Task brief —
Your output should be the lines below from the one holding "Task: Expand the post via Read More" through the one holding "Viewport: 281px width, 258px height.", transcribed exactly, with no pictures.
### Exercise materials
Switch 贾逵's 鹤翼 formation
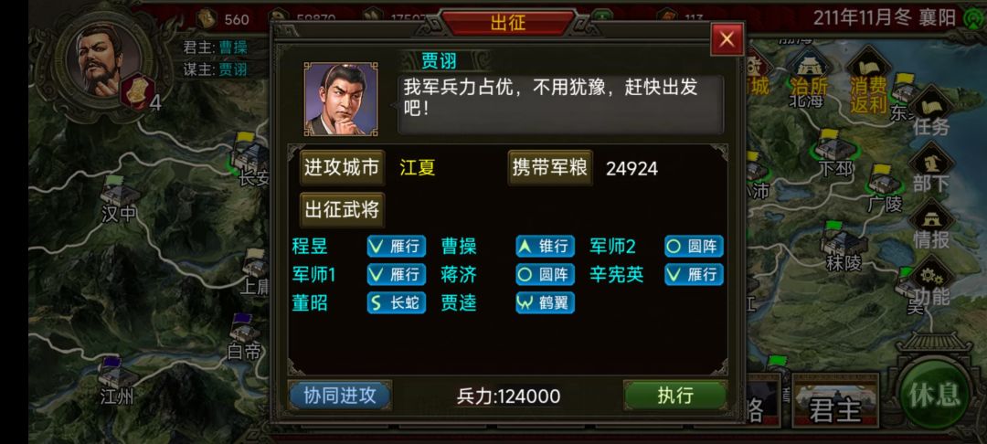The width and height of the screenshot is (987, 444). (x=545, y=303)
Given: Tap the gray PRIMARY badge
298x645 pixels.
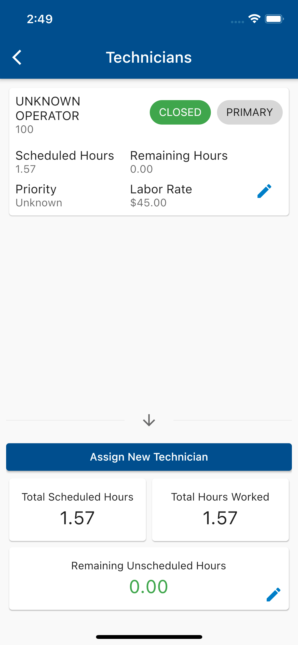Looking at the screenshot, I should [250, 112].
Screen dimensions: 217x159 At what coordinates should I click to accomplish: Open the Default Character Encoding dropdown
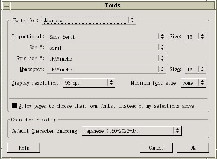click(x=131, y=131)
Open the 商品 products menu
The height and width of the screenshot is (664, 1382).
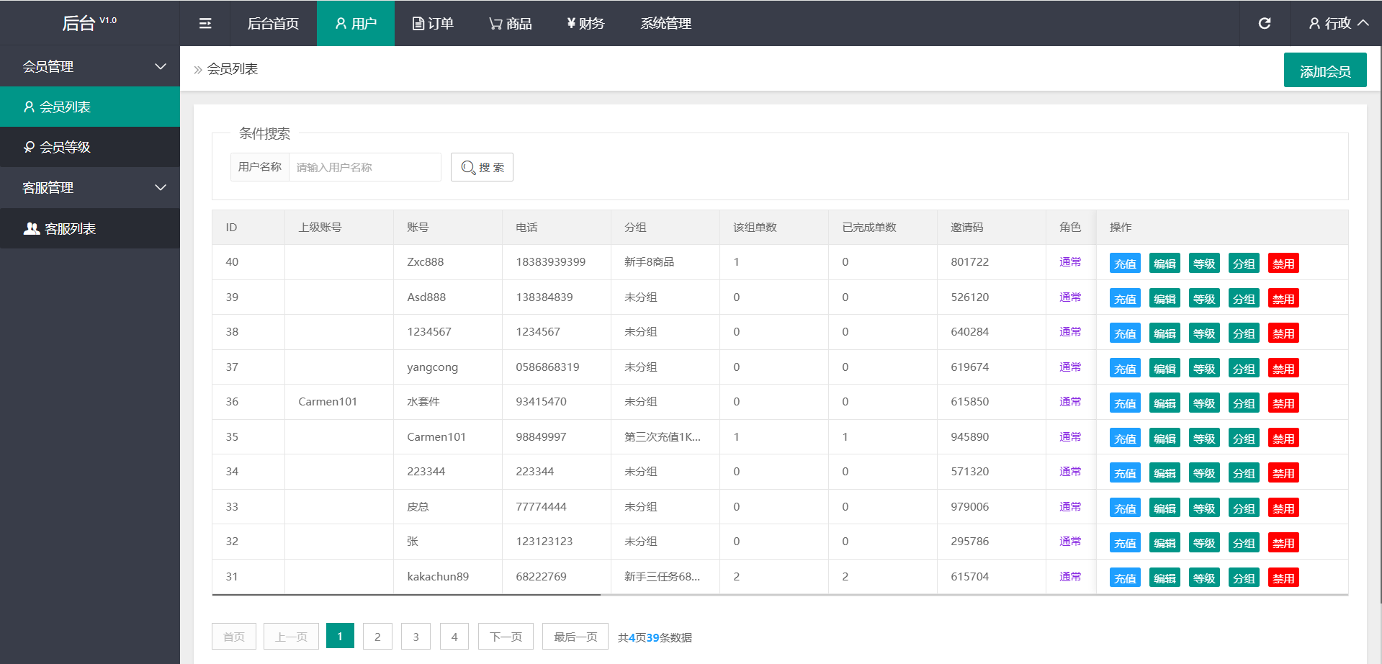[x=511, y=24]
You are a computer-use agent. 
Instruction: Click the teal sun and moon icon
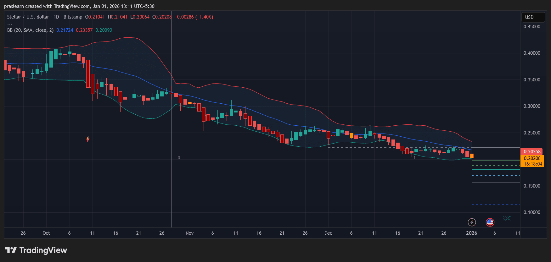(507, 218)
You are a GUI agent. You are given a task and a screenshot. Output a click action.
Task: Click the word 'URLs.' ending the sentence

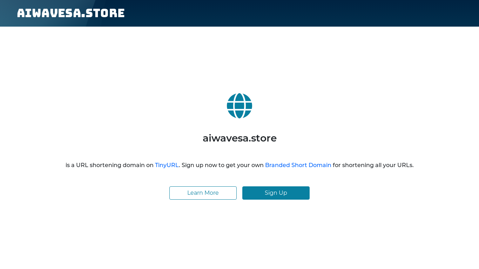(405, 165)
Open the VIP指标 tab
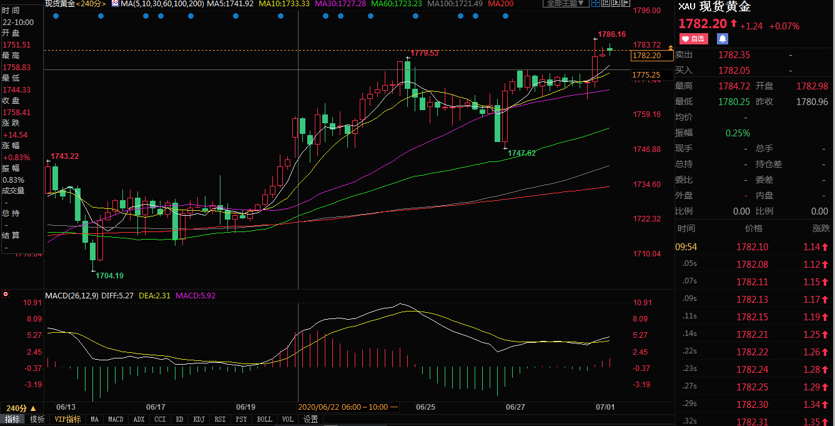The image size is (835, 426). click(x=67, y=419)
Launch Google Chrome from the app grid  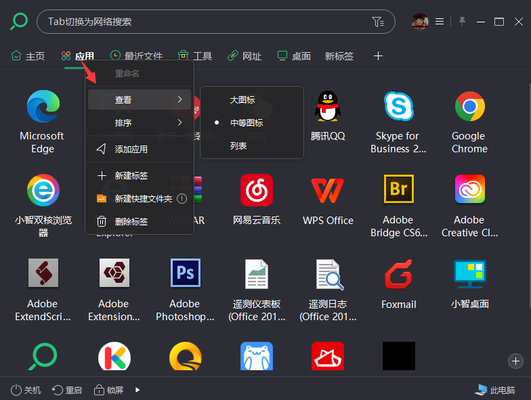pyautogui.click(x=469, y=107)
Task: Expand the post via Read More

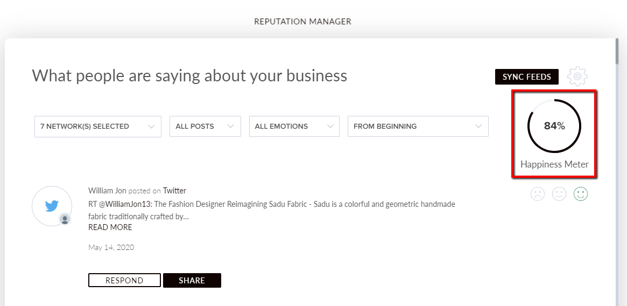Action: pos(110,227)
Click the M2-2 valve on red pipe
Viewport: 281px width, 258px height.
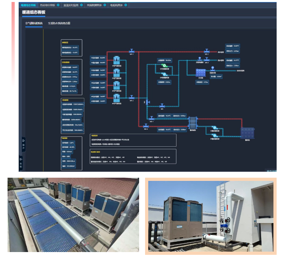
######
### Exercise materials
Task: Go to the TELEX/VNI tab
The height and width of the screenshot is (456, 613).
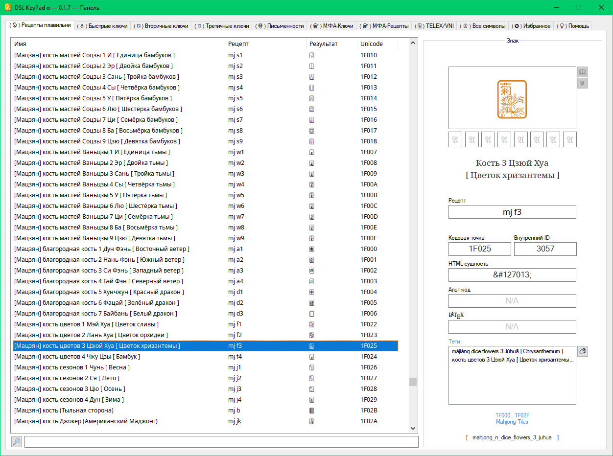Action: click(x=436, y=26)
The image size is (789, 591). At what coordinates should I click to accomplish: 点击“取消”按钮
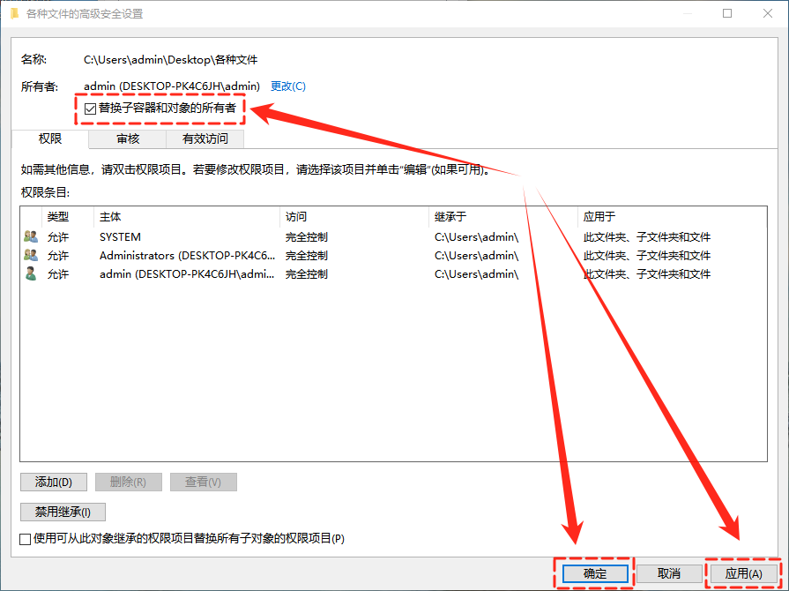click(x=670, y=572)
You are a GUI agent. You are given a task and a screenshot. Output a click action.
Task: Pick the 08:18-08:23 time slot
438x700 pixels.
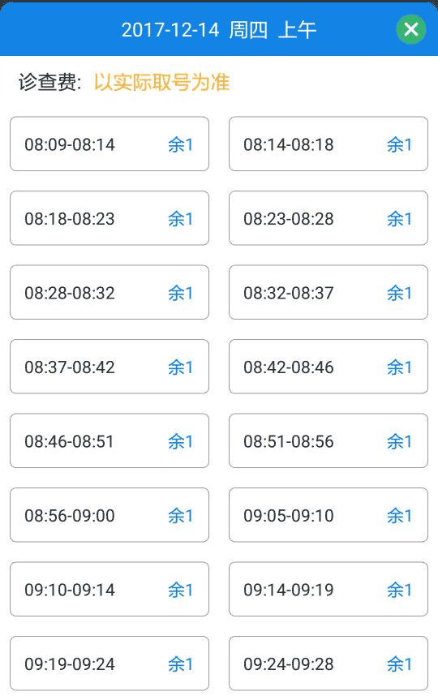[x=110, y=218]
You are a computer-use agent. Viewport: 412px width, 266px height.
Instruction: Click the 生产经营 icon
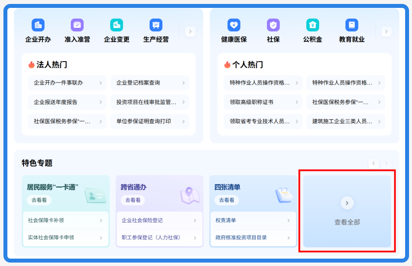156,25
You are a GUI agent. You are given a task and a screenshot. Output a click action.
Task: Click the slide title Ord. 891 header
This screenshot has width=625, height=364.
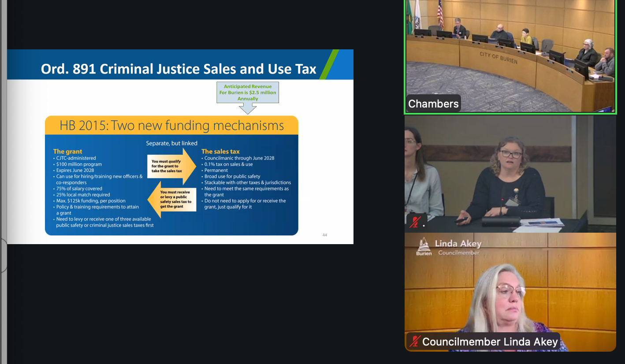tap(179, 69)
######
### Exercise materials
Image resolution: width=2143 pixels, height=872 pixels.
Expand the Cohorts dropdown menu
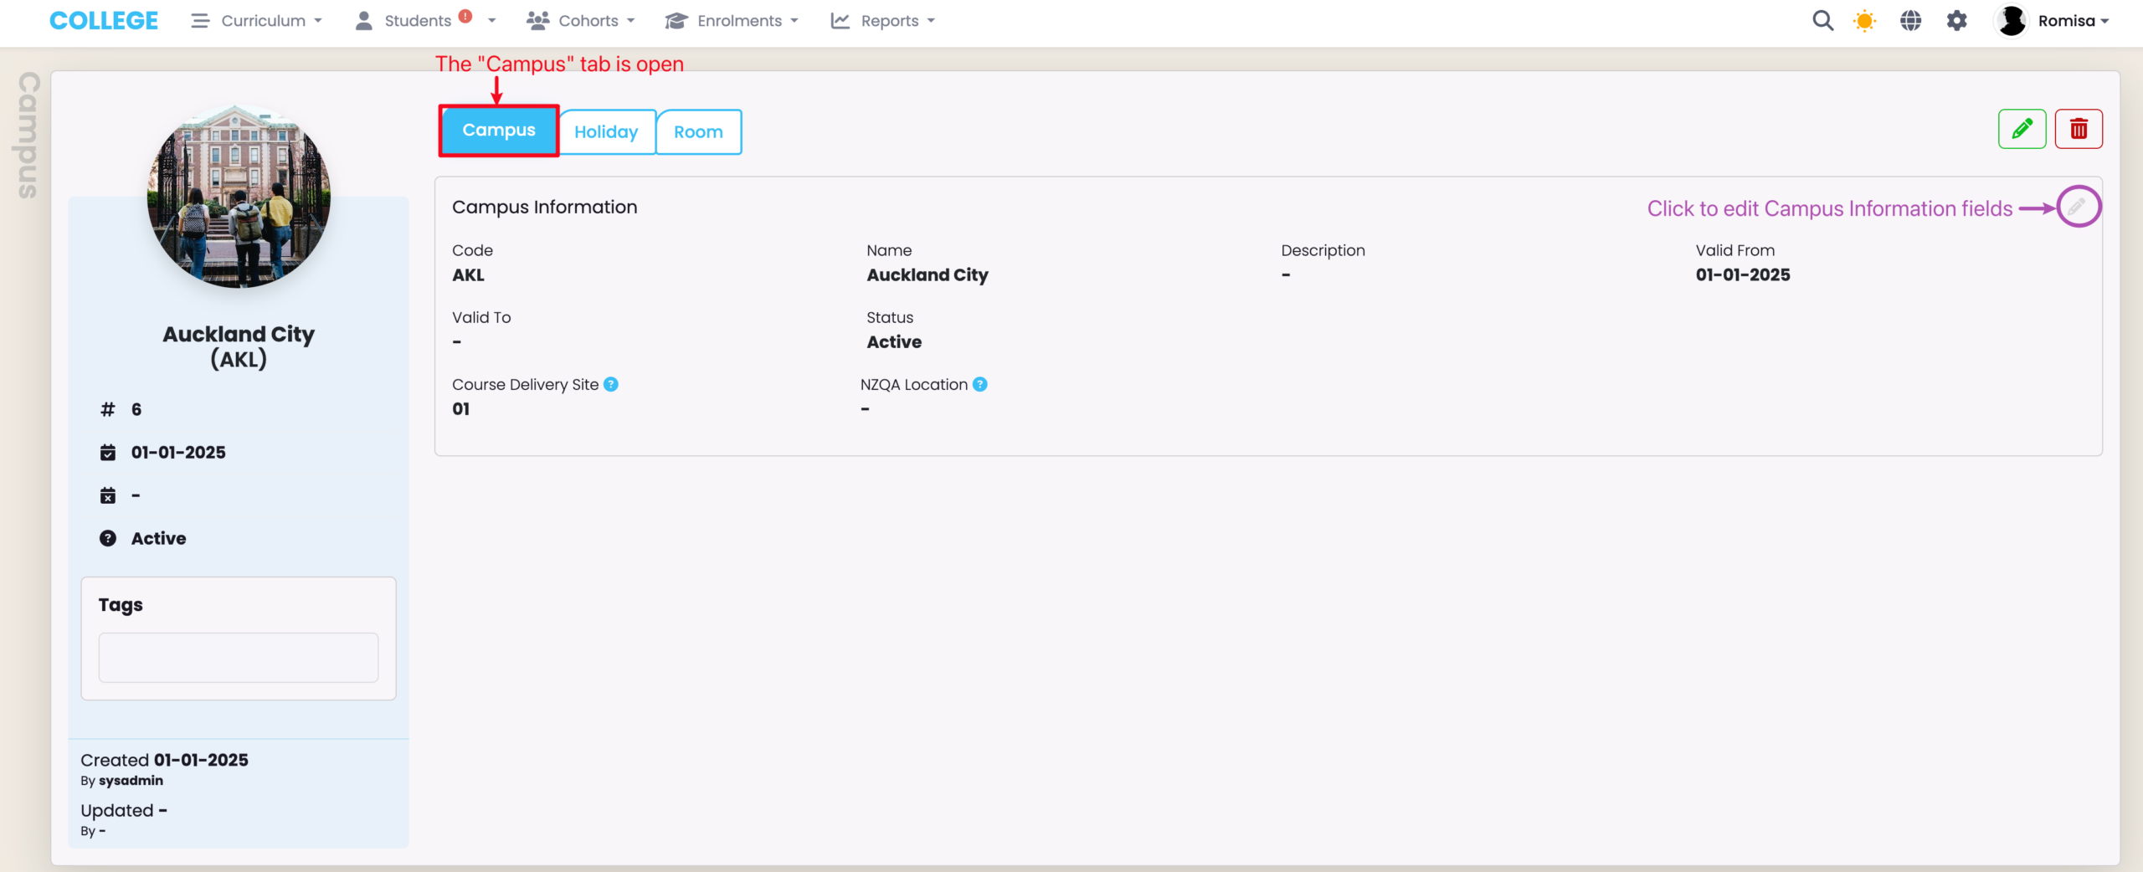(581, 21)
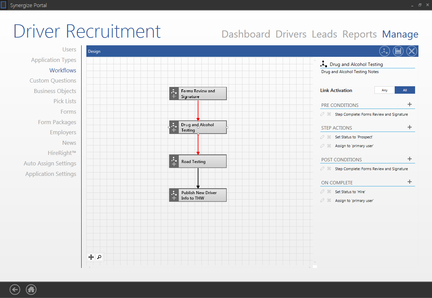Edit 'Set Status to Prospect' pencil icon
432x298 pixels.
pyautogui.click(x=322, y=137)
######
Problem solution —
Task: Expand the post via Read More

Action: pos(110,227)
Click the M2-2 valve on red pipe
Viewport: 281px width, 258px height.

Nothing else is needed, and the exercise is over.